Input for this task
=== Section Start ===
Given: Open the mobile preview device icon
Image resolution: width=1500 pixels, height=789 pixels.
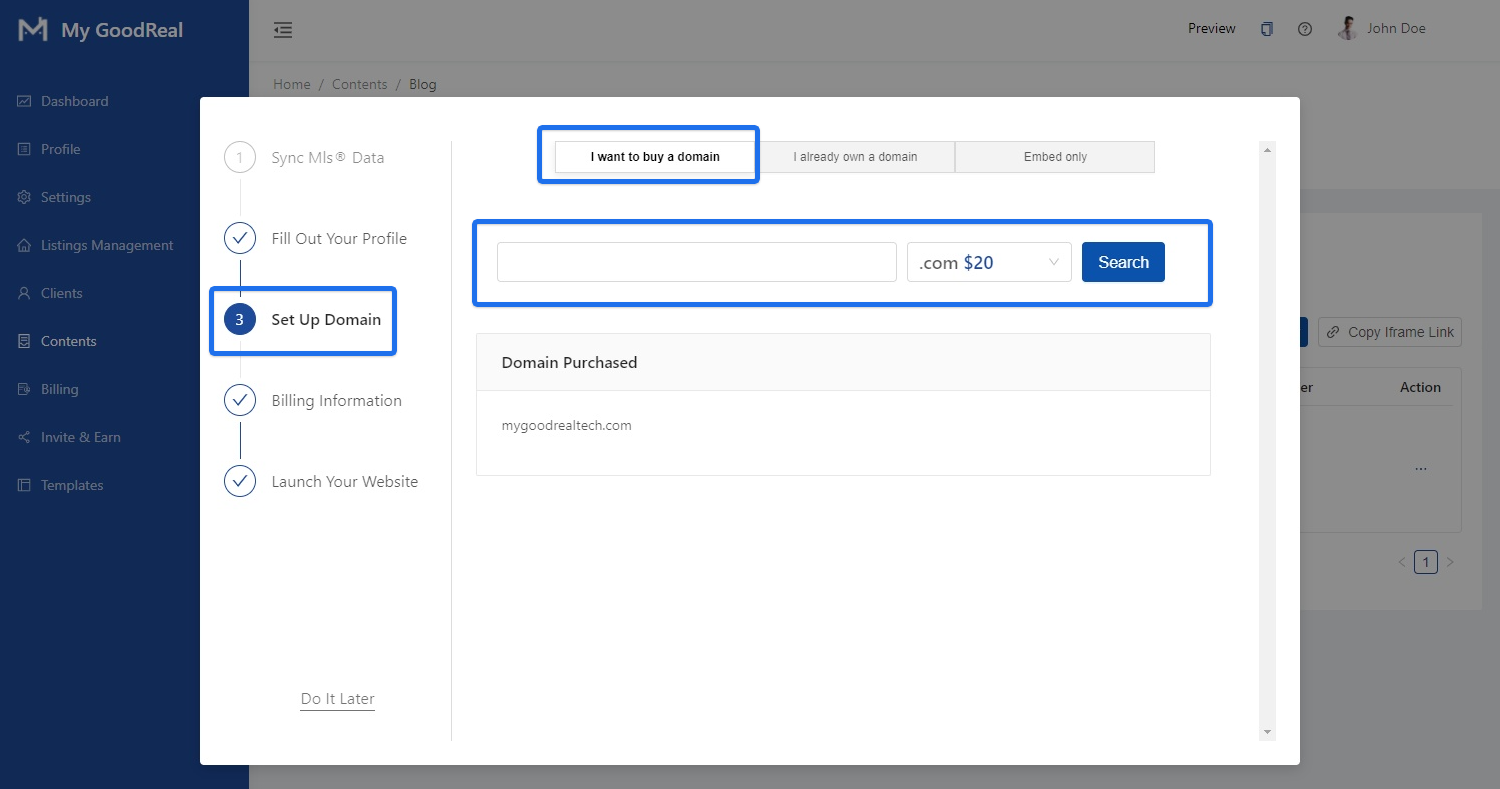Looking at the screenshot, I should pos(1266,29).
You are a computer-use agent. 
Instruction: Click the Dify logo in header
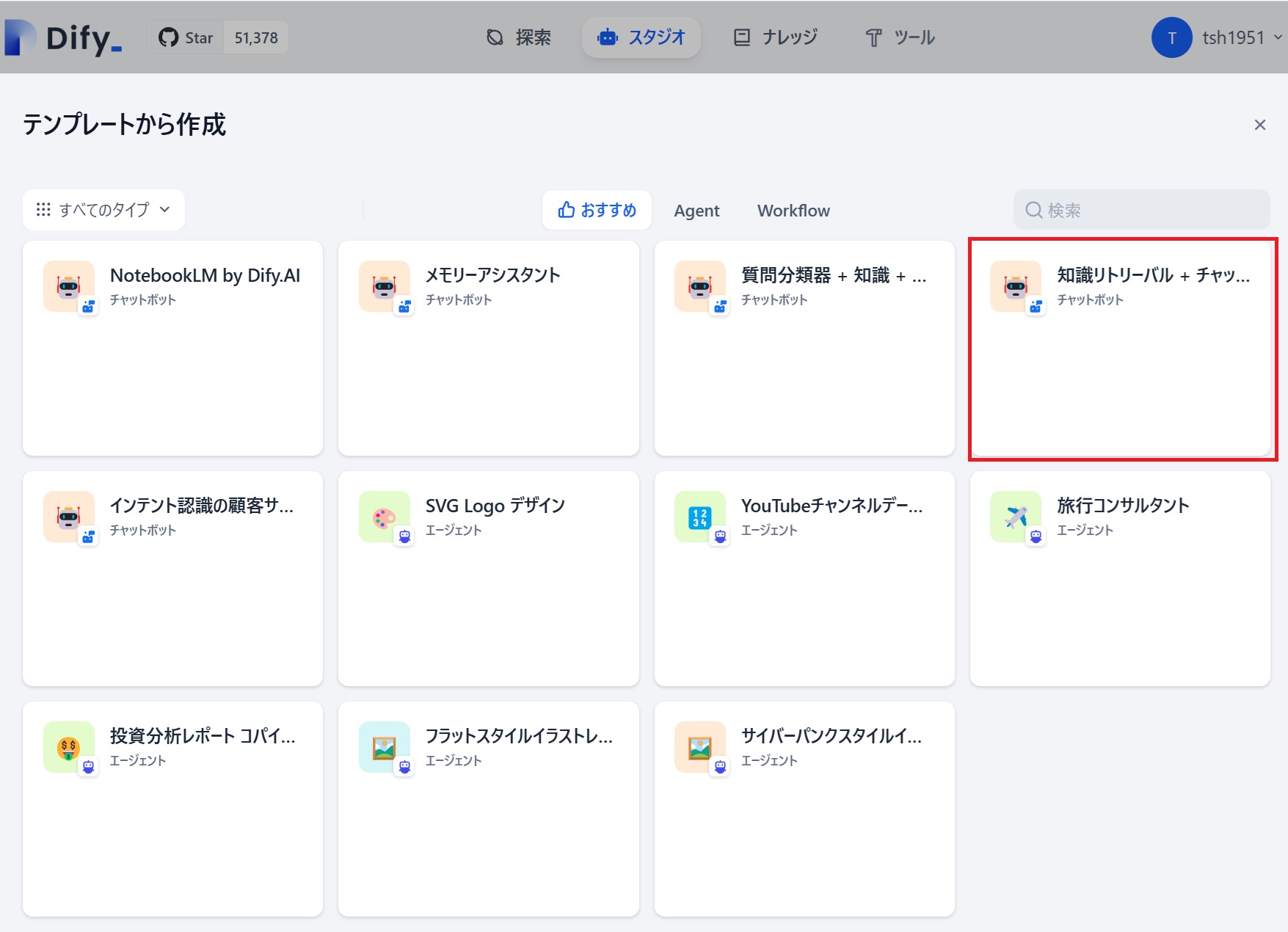coord(65,37)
=== Section End ===
Look above for the line containing "Image resolution: width=1500"; output that line and all lines after it through the last one exactly, without the pictures.

Image resolution: width=1500 pixels, height=789 pixels.
Looking at the screenshot, I should pos(1266,29).
You are a computer-use agent. 
Instruction: Click the Dify logo in header
coord(65,37)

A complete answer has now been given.